(RECORDS FOR THIS EXERCISE Opens)

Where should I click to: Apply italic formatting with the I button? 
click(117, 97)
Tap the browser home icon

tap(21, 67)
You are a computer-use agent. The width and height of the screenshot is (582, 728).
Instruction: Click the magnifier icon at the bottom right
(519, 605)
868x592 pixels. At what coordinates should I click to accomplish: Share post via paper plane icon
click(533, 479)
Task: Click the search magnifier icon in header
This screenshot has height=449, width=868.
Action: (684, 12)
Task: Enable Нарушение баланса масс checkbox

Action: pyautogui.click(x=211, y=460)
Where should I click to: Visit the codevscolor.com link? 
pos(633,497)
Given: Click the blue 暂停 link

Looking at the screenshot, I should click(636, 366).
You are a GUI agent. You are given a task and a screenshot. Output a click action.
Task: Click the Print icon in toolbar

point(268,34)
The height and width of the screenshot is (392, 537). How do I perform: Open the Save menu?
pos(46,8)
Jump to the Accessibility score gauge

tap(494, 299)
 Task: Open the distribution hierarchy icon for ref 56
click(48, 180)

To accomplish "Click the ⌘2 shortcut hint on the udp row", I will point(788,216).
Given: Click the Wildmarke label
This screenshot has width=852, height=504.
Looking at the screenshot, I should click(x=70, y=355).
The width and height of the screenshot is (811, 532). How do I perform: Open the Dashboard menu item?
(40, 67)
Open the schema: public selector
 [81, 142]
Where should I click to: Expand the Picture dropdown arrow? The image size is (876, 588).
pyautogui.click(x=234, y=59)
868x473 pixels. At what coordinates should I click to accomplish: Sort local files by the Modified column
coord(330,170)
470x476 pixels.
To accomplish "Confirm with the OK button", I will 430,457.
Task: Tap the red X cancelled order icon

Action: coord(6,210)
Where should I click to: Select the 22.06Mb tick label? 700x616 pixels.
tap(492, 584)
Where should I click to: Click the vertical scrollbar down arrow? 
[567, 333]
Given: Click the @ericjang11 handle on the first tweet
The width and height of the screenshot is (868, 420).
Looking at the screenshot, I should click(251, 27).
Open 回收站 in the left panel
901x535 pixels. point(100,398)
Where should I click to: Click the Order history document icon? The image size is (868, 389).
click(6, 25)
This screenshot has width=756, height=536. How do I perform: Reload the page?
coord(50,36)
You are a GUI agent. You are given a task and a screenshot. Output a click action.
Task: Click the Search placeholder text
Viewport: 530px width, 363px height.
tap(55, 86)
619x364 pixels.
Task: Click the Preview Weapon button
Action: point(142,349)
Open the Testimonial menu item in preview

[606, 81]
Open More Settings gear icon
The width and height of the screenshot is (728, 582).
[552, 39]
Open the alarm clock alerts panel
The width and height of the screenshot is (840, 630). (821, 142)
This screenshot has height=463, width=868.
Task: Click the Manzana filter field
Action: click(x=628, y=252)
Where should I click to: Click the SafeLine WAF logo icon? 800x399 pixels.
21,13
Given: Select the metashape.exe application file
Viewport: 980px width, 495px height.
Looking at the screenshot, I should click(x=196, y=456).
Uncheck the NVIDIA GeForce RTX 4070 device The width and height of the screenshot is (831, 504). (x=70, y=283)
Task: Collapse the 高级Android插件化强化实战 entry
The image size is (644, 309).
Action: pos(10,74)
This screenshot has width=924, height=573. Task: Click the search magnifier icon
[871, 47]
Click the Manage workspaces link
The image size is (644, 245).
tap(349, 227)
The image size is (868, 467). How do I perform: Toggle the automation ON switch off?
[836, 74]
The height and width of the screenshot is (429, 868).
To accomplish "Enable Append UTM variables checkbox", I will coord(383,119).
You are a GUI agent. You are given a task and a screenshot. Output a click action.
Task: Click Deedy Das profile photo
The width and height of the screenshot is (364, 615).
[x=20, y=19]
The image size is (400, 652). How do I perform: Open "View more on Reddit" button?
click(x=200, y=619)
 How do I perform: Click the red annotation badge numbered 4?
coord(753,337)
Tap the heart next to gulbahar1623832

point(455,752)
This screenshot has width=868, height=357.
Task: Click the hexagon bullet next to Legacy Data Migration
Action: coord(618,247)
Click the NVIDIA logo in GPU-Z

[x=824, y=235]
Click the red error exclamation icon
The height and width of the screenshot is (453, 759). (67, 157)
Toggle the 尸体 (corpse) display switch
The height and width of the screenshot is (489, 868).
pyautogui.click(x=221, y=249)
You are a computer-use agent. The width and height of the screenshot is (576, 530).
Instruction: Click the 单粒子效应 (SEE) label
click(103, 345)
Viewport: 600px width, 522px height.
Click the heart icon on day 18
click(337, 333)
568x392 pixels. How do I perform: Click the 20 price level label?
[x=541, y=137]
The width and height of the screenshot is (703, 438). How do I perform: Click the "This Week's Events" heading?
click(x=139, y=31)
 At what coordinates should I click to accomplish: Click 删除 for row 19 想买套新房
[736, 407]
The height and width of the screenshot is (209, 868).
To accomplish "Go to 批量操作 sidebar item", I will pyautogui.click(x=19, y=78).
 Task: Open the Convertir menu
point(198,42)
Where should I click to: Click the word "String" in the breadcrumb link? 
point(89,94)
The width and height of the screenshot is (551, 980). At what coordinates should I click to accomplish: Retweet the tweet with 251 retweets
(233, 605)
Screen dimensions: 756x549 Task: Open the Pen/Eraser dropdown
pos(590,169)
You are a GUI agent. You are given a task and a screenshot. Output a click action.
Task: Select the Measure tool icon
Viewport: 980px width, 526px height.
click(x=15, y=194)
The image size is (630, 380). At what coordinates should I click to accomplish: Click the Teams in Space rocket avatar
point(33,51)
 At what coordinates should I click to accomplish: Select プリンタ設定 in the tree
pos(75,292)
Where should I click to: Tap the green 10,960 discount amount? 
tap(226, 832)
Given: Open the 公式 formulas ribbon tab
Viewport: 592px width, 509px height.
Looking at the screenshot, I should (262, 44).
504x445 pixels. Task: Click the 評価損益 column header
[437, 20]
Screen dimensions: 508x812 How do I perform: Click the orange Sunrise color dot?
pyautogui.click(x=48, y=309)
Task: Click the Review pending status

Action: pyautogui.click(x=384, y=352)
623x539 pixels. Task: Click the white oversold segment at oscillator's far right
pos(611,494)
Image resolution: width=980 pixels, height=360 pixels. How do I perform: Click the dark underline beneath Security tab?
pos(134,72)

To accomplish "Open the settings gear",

(RECORDS FOR THIS EXERCISE Closes)

#### WHAT THE TASK ASKS
Retype the records above, but only those lines that fall between the line containing "The height and width of the screenshot is (392, 537)." and the line containing "Given: Click the Wildmarke label", with both of those lines included, exactly as written.

#### ANSWER TO THE EXERCISE
The height and width of the screenshot is (392, 537). How do I perform: Open the Save menu?
pos(46,8)
Jump to the Accessibility score gauge

tap(494, 299)
 Task: Open the distribution hierarchy icon for ref 56
click(48, 180)

To accomplish "Click the ⌘2 shortcut hint on the udp row", I will point(788,216).
Given: Click the Wildmarke label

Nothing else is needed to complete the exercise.